Pour confirmer ces résultats, les chercheurs ont mené une seconde expérience sur 79 participants neurologiquement sains, en combinant TMS et IRM fonctionnelle. Cette fois, ils ont utilisé une approche entièrement non invasive, sans électrodes intracrâniennes. Les résultats ont montré que plus le site de stimulation était fortement connecté à l’hippocampe, plus la réponse mesurée dans cette structure était importante. De même, lorsque le point stimulé était proche de la cible personnalisée théorique, l’effet sur l’hippocampe augmentait. Ces observations renforcent l’idée que la précision du ciblage est une condition essentielle pour obtenir des résultats significatifs. Cependant, les auteurs précisent que cette étude ne démontre pas encore l’efficacité clinique de la méthode pour traiter des pathologies comme Alzheimer, la dépression ou le PTSD. Elle établit plutôt une base mécanistique solide pour de futurs essais thérapeutiques.

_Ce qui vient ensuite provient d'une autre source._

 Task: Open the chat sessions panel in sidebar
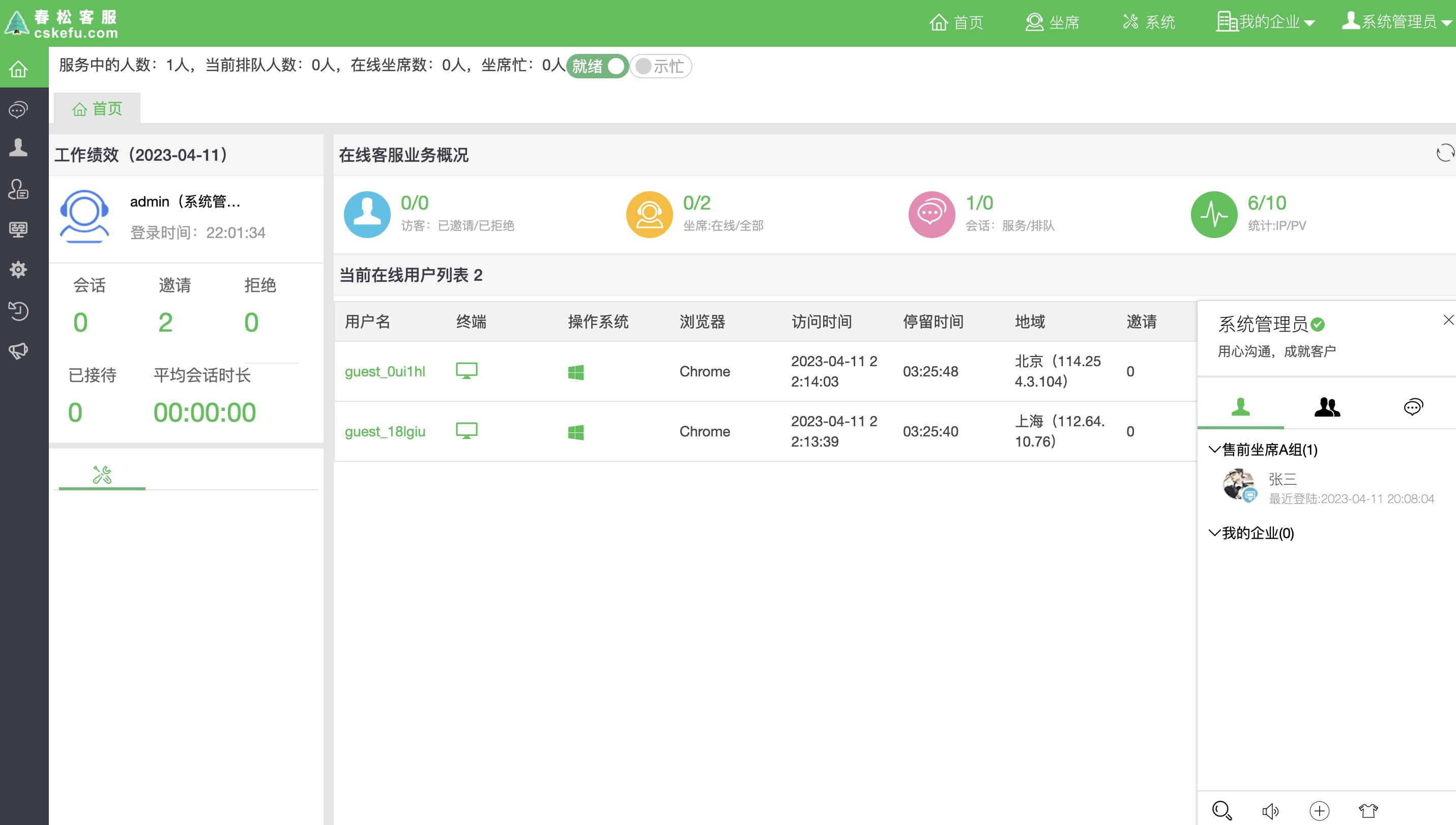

Cette étude ouvre des perspectives prometteuses pour le traitement de troubles neurologiques et psychiatriques. En permettant de cibler l’hippocampe de manière non invasive et personnalisée, cette approche pourrait offrir une alternative aux traitements actuels, souvent limités par leur manque de précision ou leur invasivité. Par exemple, les médicaments agissent souvent sur l’ensemble du cerveau, ce qui peut entraîner des effets secondaires indésirables. La chirurgie, quant à elle, est invasive et comporte des risques. La TMS guidée par la connectivité cérébrale pourrait donc combiner les avantages d’une intervention précise et d’une méthode non invasive. Les chercheurs soulignent que cette stratégie pourrait être utilisée pour concevoir des protocoles ciblant plus finement les réseaux de la mémoire et des émotions, tout en réduisant les risques pour les patients. Cependant, des essais cliniques supplémentaires seront nécessaires pour valider son efficacité thérapeutique.